▸ Work instructions: Copy out only the span from the line with "Image resolution: width=865" to the end of the data, both ends kept, word for word.

============================================================

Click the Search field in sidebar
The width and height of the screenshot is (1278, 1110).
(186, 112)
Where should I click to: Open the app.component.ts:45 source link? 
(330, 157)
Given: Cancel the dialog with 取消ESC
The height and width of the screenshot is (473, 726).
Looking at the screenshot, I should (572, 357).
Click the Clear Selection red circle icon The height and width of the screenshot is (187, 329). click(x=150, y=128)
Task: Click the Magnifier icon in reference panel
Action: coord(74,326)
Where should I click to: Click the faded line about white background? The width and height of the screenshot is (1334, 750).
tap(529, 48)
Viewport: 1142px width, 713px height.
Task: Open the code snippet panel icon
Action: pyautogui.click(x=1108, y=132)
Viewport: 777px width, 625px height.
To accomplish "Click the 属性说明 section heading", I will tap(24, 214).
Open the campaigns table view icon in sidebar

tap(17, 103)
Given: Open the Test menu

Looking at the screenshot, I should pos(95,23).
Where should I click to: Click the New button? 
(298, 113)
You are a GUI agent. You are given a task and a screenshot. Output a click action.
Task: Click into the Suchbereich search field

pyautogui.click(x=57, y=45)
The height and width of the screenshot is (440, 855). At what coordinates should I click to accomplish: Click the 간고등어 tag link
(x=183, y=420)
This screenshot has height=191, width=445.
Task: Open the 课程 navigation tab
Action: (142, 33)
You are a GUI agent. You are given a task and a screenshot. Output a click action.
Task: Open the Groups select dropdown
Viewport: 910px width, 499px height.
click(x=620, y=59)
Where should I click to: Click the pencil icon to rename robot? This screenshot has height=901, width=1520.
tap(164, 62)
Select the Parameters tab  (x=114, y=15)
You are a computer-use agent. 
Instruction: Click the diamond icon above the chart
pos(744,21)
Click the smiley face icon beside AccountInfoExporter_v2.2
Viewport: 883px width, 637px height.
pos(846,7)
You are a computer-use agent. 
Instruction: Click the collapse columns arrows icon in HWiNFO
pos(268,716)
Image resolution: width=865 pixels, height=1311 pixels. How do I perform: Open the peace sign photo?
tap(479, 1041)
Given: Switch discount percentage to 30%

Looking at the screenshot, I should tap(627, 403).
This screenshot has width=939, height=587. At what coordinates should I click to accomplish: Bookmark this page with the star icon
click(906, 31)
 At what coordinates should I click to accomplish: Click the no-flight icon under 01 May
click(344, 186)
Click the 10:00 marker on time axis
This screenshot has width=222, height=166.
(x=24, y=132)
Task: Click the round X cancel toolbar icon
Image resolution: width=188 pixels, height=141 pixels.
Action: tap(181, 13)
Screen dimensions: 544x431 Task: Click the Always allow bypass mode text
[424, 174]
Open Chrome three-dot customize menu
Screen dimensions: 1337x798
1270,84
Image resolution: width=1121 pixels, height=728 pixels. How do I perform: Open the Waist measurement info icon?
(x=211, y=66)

============================================================

▸ Written answer:
Image resolution: width=865 pixels, height=1311 pixels. How do I perform: Open the peace sign photo?
tap(479, 1041)
Given: Switch discount percentage to 30%

Looking at the screenshot, I should tap(627, 403).
This screenshot has width=939, height=587. At what coordinates should I click to accomplish: Bookmark this page with the star icon
click(906, 31)
 At what coordinates should I click to accomplish: Click the no-flight icon under 01 May
click(344, 186)
Click the 10:00 marker on time axis
This screenshot has width=222, height=166.
(x=24, y=132)
Task: Click the round X cancel toolbar icon
Image resolution: width=188 pixels, height=141 pixels.
Action: tap(181, 13)
Screen dimensions: 544x431 Task: Click the Always allow bypass mode text
[424, 174]
Open Chrome three-dot customize menu
Screen dimensions: 1337x798
1270,84
Image resolution: width=1121 pixels, height=728 pixels. How do I perform: Open the Waist measurement info icon?
(x=211, y=66)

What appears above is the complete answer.